> [Page excerpt]
%%

According to HubSpot, the top challenge for most marketers is generating traffic and leads.
Keyword matches have long been the standard method for directing traffic toward any website.
If you want to drive traffic and leads, you might think that keywords are the first thing to optimize.
Some have said that keywords have been dying for years and that paid audiences will take their place.
But are keywords actually dying?
For quite some time now, keywords have allowed marketers to reach consumers searching for the services or products that they are selling.
And long-tail keywords are still the foundation for any solid SEO campaign.
In fact, 70% of all web searches contain long-tail keywords.
However, audiences provide additional value that keywords can’t. Namely, they let advertisers reach the right people at the right time with the exact message they need to see.
Keywords are helpful when it comes to determining interest and intent, but the customization options don’t even come close to the possibilities that paid audiences provide.
Here are nine reasons why paid audiences might replace keywords in the near future.
Let’s start by looking at how they help you create buyer personas.
1. Buyer personas are more personal
If you use paid audiences, you’ll gain valuable insight into buyer personas that keywords can’t provide.
You can then use these buyer personas to create more tailored and targeted ads in the future.
One thing that keywords and paid audiences have in common is that they both allow marketers to target customers.
Audience targeting makes it easy to reach the exact demographic of the customer that you’re hoping to lock in.
So you can reach a collective group of people who would be most interested in buying from you.
Keyword targeting, on the other hand, takes this a step further. It makes things more individualized and specific instead of making large assumptions about a group of people.
When someone searches for a keyword that you’re targeting, you already know what their intent is (which I’ll talk about in the next section).
But the downside is that demographics like age, gender, income, or location are a bit less important with keywords than they are with audiences. This might limit your success.
You can also segment audiences and build buyer personas based on the stage of life someone is currently in.
For example, you could create a campaign relating to getting married or having a baby and then target it at a custom audience with the purchase behavior that matches those life stages.
Your ad might look something like this:
You can also do the same thing with customers in the stage of life where they may be in college or heading there soon.
You could offer them a student discount like Spotify does.

%%

> [Information supplied]
%%

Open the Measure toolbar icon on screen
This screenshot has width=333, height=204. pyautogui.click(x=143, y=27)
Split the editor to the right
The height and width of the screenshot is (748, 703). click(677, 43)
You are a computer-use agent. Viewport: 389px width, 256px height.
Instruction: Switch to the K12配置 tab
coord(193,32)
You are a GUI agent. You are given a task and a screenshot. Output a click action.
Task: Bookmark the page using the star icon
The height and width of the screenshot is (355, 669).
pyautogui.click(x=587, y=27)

%%
%%

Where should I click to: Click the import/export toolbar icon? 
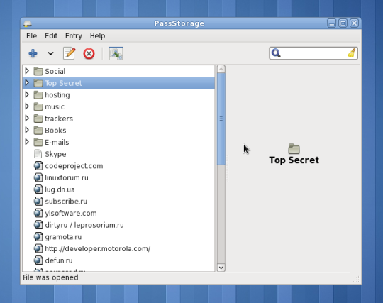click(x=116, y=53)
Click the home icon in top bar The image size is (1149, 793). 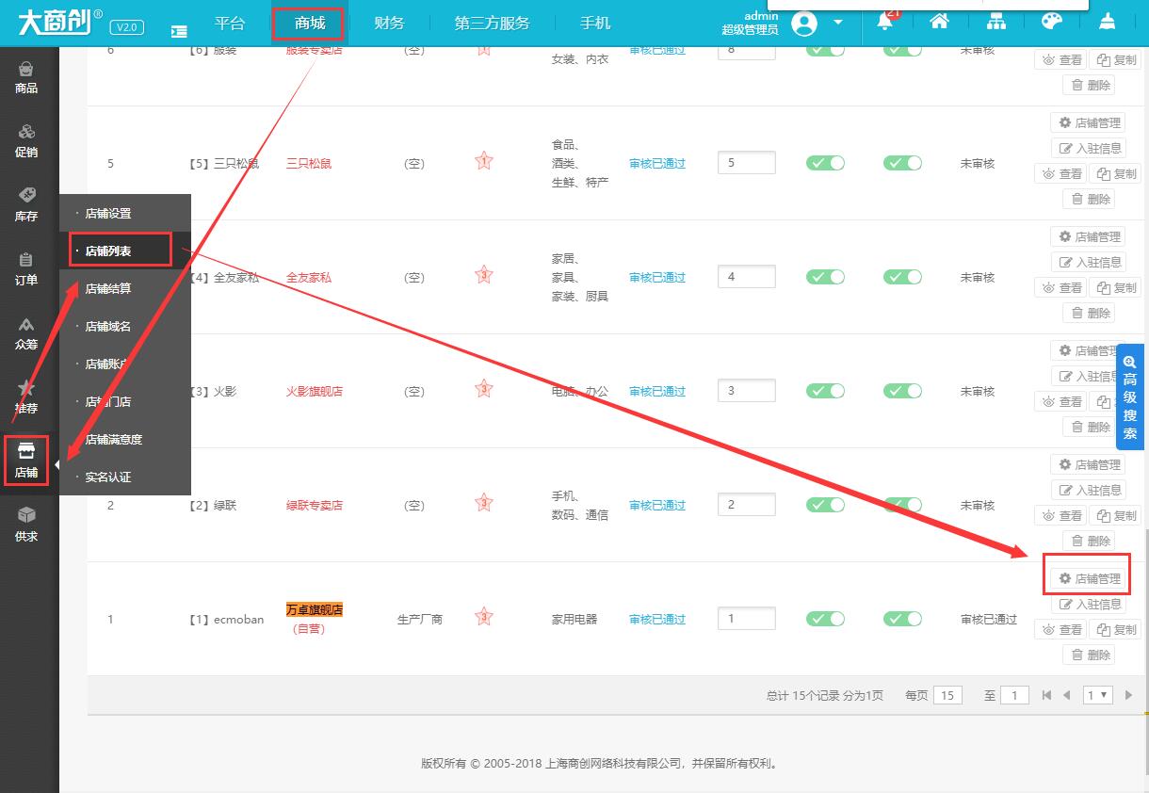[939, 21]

%%

> [Instructions]
A - Please echo the passage from the article on keywords and paid audiences, from "If you want" to "contain long-tail keywords.".
B - Which demographics does the keywords and paid audiences article name as less important with keywords than with audiences?
C - According to the article on keywords and paid audiences, what share of all web searches contain long-tail keywords?

> [Outputs]
A -
If you want to drive traffic and leads, you might think that keywords are the first thing to optimize.
Some have said that keywords have been dying for years and that paid audiences will take their place.
But are keywords actually dying?
For quite some time now, keywords have allowed marketers to reach consumers searching for the services or products that they are selling.
And long-tail keywords are still the foundation for any solid SEO campaign.
In fact, 70% of all web searches contain long-tail keywords.

B -
- Age
- Gender
- Income
- Location

C - 70% of all web searches contain long-tail keywords.